Work required:
Copy every line of the listing below word for word, leaving out the pictures.

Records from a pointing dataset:
+++++

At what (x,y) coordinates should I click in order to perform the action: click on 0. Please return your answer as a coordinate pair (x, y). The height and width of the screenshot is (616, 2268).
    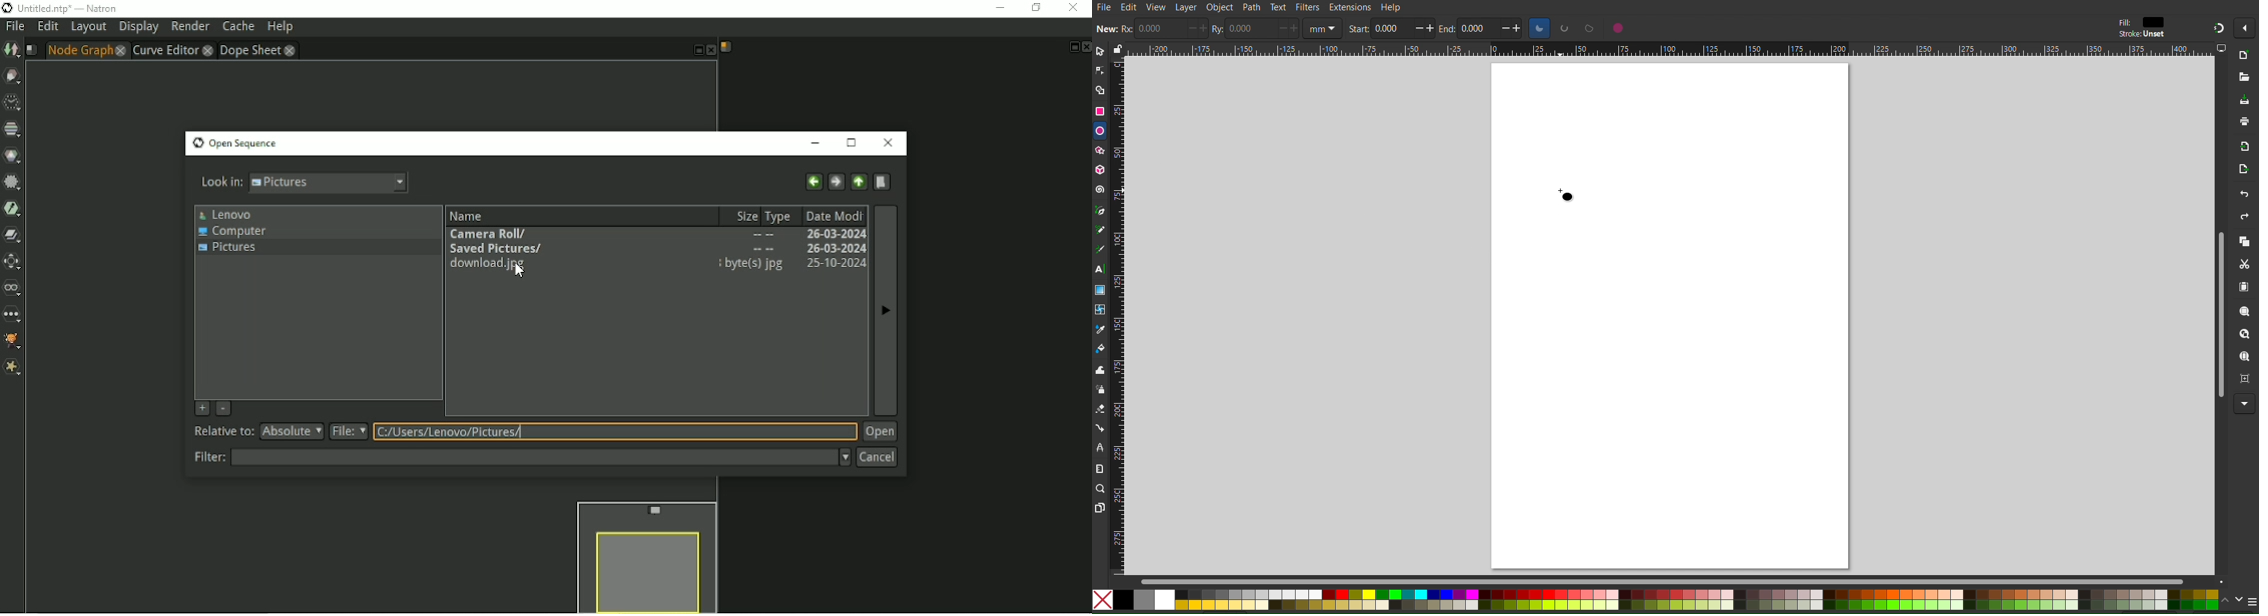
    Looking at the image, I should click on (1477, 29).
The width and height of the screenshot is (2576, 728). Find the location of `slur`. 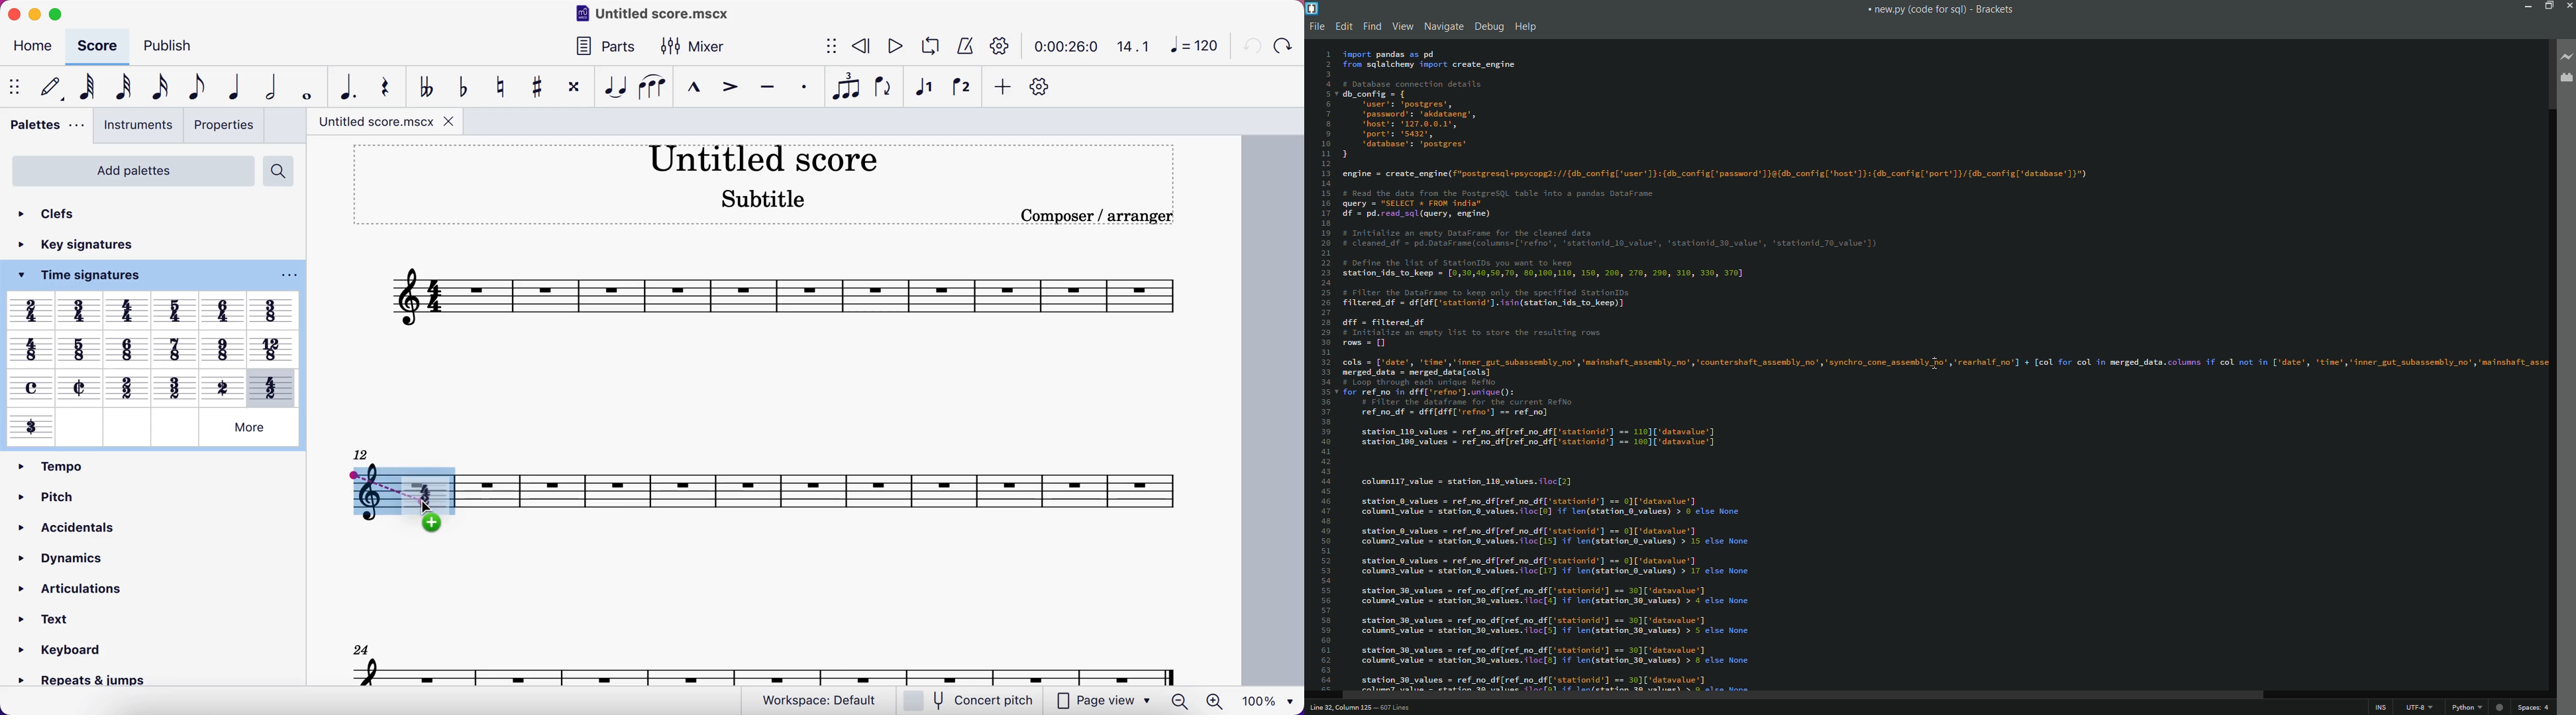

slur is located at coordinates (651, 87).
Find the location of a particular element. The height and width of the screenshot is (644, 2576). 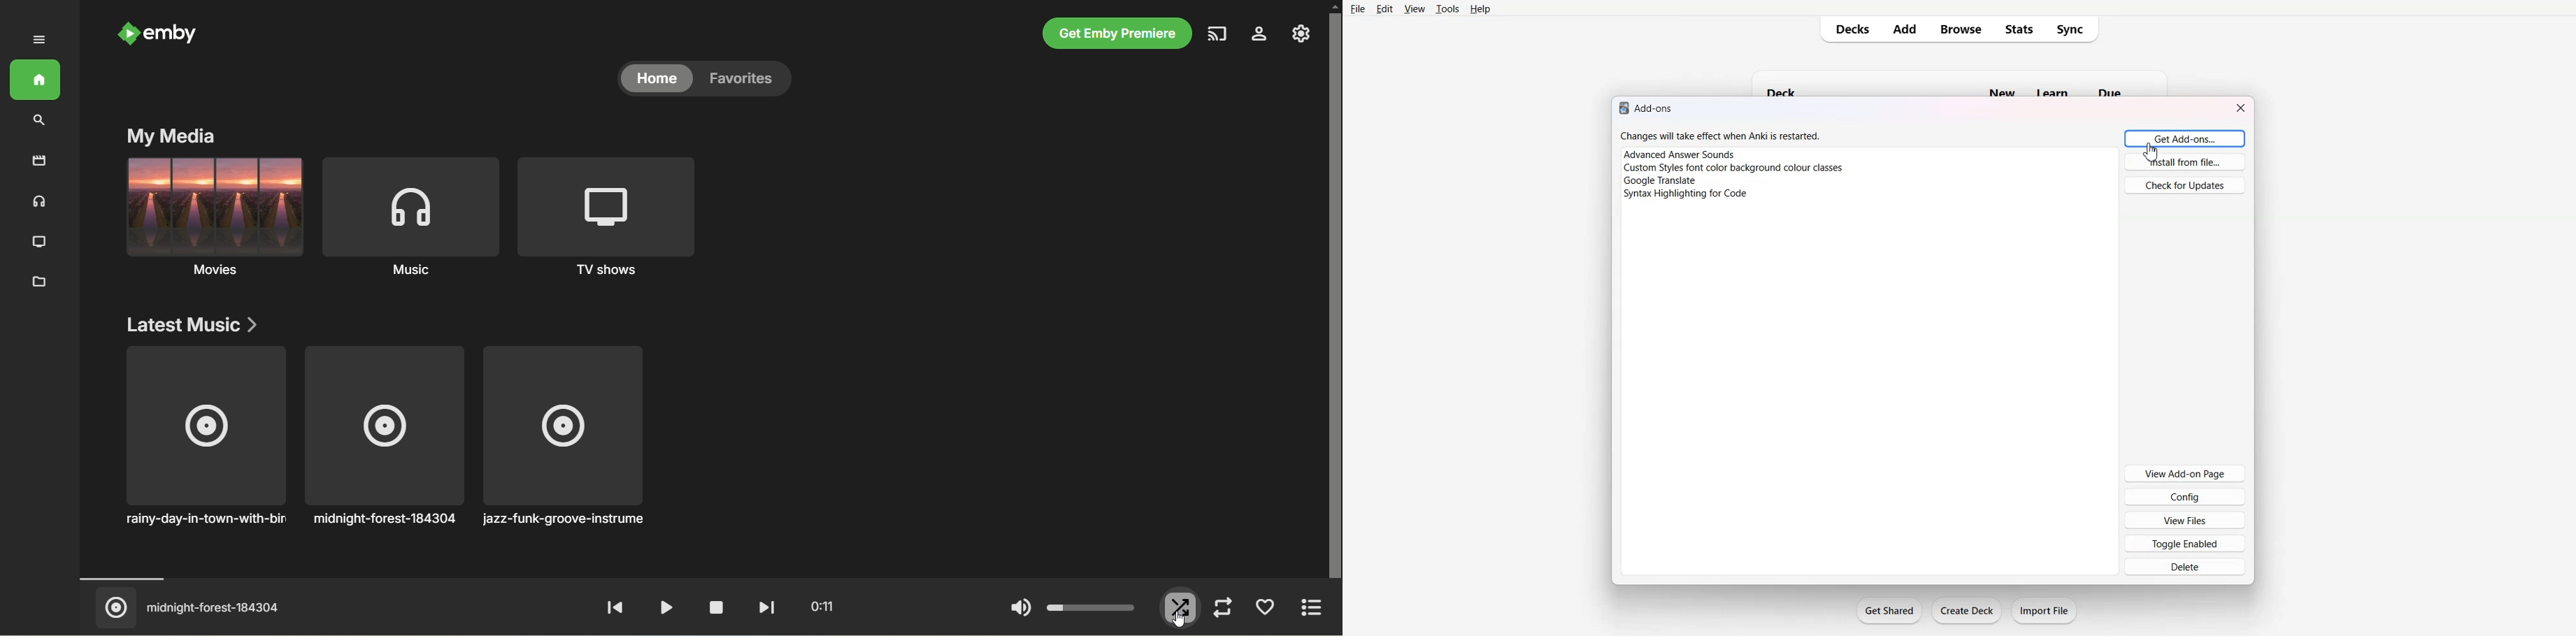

+++++

Full answer:
At what (x,y) coordinates should I click in order to perform the action: click on 0. Please return your answer as a coordinate pair (x, y). The height and width of the screenshot is (616, 2268).
    Looking at the image, I should click on (1477, 29).
The width and height of the screenshot is (2576, 728). Find the location of `slur`. 

slur is located at coordinates (651, 87).
Find the location of a particular element. The height and width of the screenshot is (644, 2576). 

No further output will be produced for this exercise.